** Begin SELECTED PASSAGE **

From Casetext: Smarter Legal Research

REMIEN v. EMC CORPORATION

United States District Court, N.D. Illinois, Eastern Division
Mar 26, 2008
04 C 3727 (N.D. Ill. Mar. 26, 2008)

Opinion

04 C 3727.

March 26, 2008


MEMORANDUM OPINION


This matter comes before the court on two motions. The first, filed by Plaintiffs Tami Remien and Debra Fletcher, seeks to compel production of supplemental documents under Rule 26(e) and a 28-day period to conduct any necessary follow-up discovery stemming from any newly produced materials. The second, filed by Defendant EMC Corporation, requests summary judgment on the disparate impact claims set out in the Plaintiffs' Second Amended Complaint. For the reasons set forth below, Plaintiffs' motion is granted in part and denied in part; EMC's motion is granted.

BACKGROUND

According to the allegations of the Second Amended Complaint, Remien and Fletcher are former employees of EMC. Remien's tenure spanned from February 2001 to December 2003; during that time, she worked as a salesperson for various clients of EMC such as Motorola. Fletcher worked for EMC from October 1999 to July 2003; she was an account representative, a district manager, and a global account manager.

** End SELECTED PASSAGE **
** Begin INFORMATION GIVEN **

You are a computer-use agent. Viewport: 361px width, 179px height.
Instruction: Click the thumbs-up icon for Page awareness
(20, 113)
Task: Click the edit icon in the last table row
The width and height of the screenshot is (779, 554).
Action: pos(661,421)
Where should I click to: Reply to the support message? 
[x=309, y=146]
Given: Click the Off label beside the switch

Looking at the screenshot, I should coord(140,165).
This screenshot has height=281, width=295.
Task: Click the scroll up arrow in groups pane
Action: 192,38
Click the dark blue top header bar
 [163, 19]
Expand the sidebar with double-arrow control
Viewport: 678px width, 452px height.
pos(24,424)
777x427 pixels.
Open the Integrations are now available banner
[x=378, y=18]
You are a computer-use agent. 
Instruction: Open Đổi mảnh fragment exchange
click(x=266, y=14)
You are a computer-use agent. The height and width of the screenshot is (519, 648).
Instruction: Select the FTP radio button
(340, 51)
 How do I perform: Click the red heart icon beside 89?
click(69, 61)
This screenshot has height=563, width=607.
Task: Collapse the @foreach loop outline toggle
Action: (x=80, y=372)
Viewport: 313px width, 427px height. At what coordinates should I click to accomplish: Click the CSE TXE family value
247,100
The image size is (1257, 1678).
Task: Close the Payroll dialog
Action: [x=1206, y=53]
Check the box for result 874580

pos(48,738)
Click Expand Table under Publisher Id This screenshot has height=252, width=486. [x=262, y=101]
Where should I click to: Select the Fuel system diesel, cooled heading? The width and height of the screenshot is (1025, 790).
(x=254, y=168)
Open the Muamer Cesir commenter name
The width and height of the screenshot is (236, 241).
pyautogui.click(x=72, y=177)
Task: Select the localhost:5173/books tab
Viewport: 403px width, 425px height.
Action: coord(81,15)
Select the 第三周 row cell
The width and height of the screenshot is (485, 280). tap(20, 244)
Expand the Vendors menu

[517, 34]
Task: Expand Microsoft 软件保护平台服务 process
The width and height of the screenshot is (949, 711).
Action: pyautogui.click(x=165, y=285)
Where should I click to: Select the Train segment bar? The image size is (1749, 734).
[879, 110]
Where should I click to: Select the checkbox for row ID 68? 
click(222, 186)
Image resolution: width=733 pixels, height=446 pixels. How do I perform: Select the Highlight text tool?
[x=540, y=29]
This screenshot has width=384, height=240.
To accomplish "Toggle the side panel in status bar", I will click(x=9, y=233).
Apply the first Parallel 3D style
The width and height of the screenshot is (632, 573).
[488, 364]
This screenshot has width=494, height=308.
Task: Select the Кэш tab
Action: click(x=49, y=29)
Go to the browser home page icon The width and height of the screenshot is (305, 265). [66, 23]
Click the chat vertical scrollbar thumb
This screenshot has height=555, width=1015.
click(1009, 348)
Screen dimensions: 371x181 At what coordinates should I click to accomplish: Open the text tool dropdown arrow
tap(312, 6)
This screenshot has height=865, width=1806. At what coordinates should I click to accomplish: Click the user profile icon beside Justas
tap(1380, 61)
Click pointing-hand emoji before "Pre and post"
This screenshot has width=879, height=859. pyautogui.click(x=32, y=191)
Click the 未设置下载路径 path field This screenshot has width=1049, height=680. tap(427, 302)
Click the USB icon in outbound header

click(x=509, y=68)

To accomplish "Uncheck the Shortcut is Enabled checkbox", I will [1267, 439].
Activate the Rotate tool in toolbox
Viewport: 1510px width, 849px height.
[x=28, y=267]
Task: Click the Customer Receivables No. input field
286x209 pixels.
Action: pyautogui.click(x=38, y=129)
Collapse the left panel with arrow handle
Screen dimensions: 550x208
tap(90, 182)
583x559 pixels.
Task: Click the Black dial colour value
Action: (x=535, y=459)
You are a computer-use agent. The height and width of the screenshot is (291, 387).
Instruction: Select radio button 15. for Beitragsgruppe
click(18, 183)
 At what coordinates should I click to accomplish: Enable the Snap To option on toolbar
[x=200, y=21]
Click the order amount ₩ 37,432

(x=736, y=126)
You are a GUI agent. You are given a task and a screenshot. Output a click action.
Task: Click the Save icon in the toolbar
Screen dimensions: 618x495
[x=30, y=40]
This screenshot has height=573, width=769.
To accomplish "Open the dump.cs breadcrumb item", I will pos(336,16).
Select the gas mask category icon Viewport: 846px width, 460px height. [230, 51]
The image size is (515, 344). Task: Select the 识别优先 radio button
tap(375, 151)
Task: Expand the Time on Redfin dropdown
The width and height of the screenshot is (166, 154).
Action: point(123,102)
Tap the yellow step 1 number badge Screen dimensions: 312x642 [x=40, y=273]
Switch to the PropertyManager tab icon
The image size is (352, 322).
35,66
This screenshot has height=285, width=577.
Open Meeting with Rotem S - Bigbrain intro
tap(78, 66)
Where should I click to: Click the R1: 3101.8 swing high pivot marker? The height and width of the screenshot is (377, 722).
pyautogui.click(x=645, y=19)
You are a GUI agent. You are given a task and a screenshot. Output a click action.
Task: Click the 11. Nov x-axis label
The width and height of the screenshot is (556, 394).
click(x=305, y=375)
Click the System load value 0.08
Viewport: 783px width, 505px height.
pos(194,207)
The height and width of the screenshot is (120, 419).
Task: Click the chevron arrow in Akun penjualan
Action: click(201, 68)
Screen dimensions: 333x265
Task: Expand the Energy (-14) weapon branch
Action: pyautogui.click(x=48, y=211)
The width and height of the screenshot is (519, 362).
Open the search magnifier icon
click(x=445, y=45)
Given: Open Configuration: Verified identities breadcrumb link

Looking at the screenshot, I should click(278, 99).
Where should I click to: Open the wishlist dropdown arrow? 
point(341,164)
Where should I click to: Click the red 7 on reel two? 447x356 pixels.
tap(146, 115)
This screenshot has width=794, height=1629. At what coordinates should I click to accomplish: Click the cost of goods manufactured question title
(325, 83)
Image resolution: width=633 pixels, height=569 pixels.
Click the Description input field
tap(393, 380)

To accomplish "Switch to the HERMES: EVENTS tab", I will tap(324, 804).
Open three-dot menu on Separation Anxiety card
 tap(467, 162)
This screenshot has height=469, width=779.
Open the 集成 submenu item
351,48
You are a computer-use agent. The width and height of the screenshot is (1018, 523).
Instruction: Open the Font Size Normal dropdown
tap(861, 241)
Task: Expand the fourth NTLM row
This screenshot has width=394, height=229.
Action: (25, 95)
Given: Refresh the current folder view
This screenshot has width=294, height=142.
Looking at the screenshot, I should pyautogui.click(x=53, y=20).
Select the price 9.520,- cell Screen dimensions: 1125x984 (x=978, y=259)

** End INFORMATION GIVEN **

- _SHORT PROBLEM A_
Reproduce the court opinion word for word, starting at "March 26, 2008" and running up to and including "motion is granted.".
- _SHORT PROBLEM B_
Carry the court opinion forward from the point where it stops.

- _FINAL RESULT A_
March 26, 2008


MEMORANDUM OPINION


This matter comes before the court on two motions. The first, filed by Plaintiffs Tami Remien and Debra Fletcher, seeks to compel production of supplemental documents under Rule 26(e) and a 28-day period to conduct any necessary follow-up discovery stemming from any newly produced materials. The second, filed by Defendant EMC Corporation, requests summary judgment on the disparate impact claims set out in the Plaintiffs' Second Amended Complaint. For the reasons set forth below, Plaintiffs' motion is granted in part and denied in part; EMC's motion is granted.

- _FINAL RESULT B_
Remien and Fletcher each allege that they were subjected to individualized mistreatment in connection with their jobs. In addition, Plaintiffs describe how EMC sales personnel would frequent strip clubs, use what Plaintiffs perceive to be male-oriented language or behavior in meetings or office events, and use sexually hostile or derogatory comments.

Plaintiffs also contend that EMC engaged in systemic discrimination against women in its sales force by assigning them sales quotas, accounts, and territories that were less favorable than those given to male salespeople as well as excluding them from the company's management pipeline. Plaintiffs advance anecdotes and statistics to support the notion that these practices took place throughout the company and were particularly rampant within the sales force.

Each plaintiff filed a charge with the EEOC on August 13, 2003, alleging sex discrimination and retaliation. Remien's charge contended that EMC had discriminated against her on the basis of her sex in a variety of ways, including preventing her from working on any sales accounts and failing to provide the same support to her career development that it provided to male employees within its Chicago office. She also alleged that EMC engaged in discriminatory behavior toward women throughout its nationwide sales business by failing to promote women and taking sex, pregnancy, or marital and parental status into account when making employment decisions. Fletcher's charge included the same allegations of systemic discrimination as well as assertions that she individually experienced denials of compensation, demotion, and constructive discharge.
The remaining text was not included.